Em busca de trocados, pessoas sobrevivem no fechar do semáforo
Com malabarismo, pedindo ou limpando vidros de carros que aguardam o sinal verde, pessoas complementam renda ou vivem da doação de motoristas
São Paulo|Kaique Dalapola, do R7
Walter Silva, de 20 anos, sai do Jardim Imperador, na zona leste de São Paulo, e caminha mais de duas horas para limpar parabrisas de carros que param em um dos faróis embaixo do elevado Presidente João Goulart, o Minhocão, no centro.
Leia também: Caminho do Lixo: garis recolhem 20 mil kg e percorrem 10 km por dia
Nem sempre ele está no mesmo lugar. Na última quinta-feira (7), estava no cruzamento da avenida São João com a alameda Nothmann. Com jeito tímido, sem se aproximar muito dos carros, ele mostra o pano e a garrafa com água e oferece o serviço, antes de pedir dinheiro. Poucas pessoas dão atenção.
Alguns motoristas, quando veem a aproximação do jovem, fecham o vidro. No entanto, segundo ele, “no geral, as pessoas tratam bem. Só algumas que não tratam”. Walter não tem nenhum ponto fixo para ficar, mas chega cedo todos os dias para o trabalho.
Segundo o sociologo Nivaldo Correia da Silva, professor da Fundec (Fundação Dracenense de Educação e Cultura), há dificuldades para os motoristas reconhecerem as pessoas que trabalham no fechar do farol principalmente por terem realidades diferentes e serem “socialmente invisibilizadas”.
Walter conta que não dá para precisar quantas pessoas aceitam a limpeza ou o ajudam ao longo do dia, mas é “em torno de uns 20”. Sempre com moedas e raramente surgem algumas notas de dois ou cinco reais. Não passa disso.
De acordo com o professor, a violência urbana faz com que as pessoas já estejam com medo, mesmo com as pessoas que estão trabalhando. “Todo estereótipo construído e a questão do racismo, além de ser um trabalho invisibilizado, contribuem para este tipo de trabalho não ser reconhecido”.

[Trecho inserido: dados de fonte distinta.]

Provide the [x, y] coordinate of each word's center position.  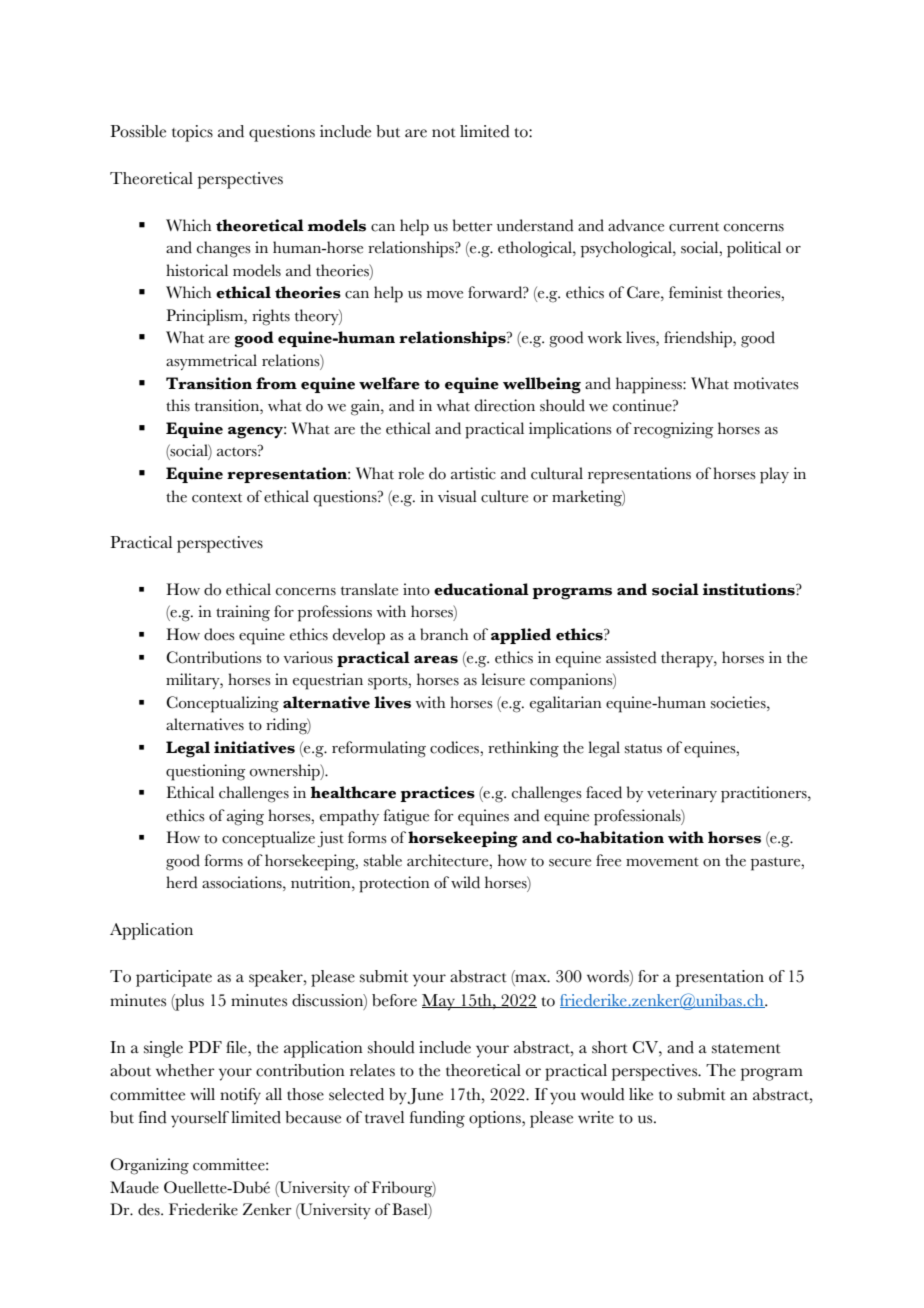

Em outro ponto da cidade, com grande movimento de vendedores, artistas e pedintes nos faróis, a aposentada Sara, 52 anos, pede ajuda para complementar sua renda familiar no cruzamento entre a rua Estados Unidos e a avenida Nove de Julho, nos Jardins.
Veja mais: Com carroça do pai, catador rala para fazer R$ 10 por dia em SP
Sara é cega e conta com a ajuda da amiga Dora, 39 anos, para ir até o carro falar por que está pedindo dinheiro. Elas são moradoras de Santana, na zona norte da capital, e saem de casa diariamente por volta das 5h para pedir ajuda em diferentes faróis, principalmente na região central.
“Quando a gente tem esses problemas [de ser cega], fica ainda mais difícil. As empresas contratam pessoas com deficiência visual, mas nunca quando perdeu totalmente a visão, como é o meu caso. Fica ainda mais difícil quando é uma pessoa que não tem muita intimidade com computadores e essas coisas”, conta Vera.
Ela afirma que o dinheiro que consegue no semáforo ajuda na renda de sua casa, que conta com o salário que ela recebe por conta da deficiência. “O aluguel é caro, também tenho que ajudar meus filhos e criar um neto. Além disso, tenho um filho internado em clínica de recuperação, então preciso trabalhar para ganhar uma renda extra”, explica.
Leia também
Uma esquina depois, sentido centro pela avenida Nove de Julho, está João dos Santos, 25 anos. Ele é malabarista desde a infância e se apresenta para os motoristas. “No começo, quando eu era criança e ainda estava aprendendo, fazia com três bolinhas, agora já faço com cinco, seis”, conta.
O rapaz mora com a tia, em Santo Amaro, na zona sul, sai cedo todos os dias e vai de ônibus até o semáforo que faz malabarismo. Ela conta que começou ganhar o primeiro dinheiro ainda quando era criança e, sozinho, aprendeu a arte.
João fica um pouco para frente da faixa de pedestre, próximo ao carro da faixo do meio que espera a abertura do semáforo. Ele faz o malabarismo e, faltando pouco tempo para o semáforo abrir, passa o chapéu para o público, no caso, os motoristas.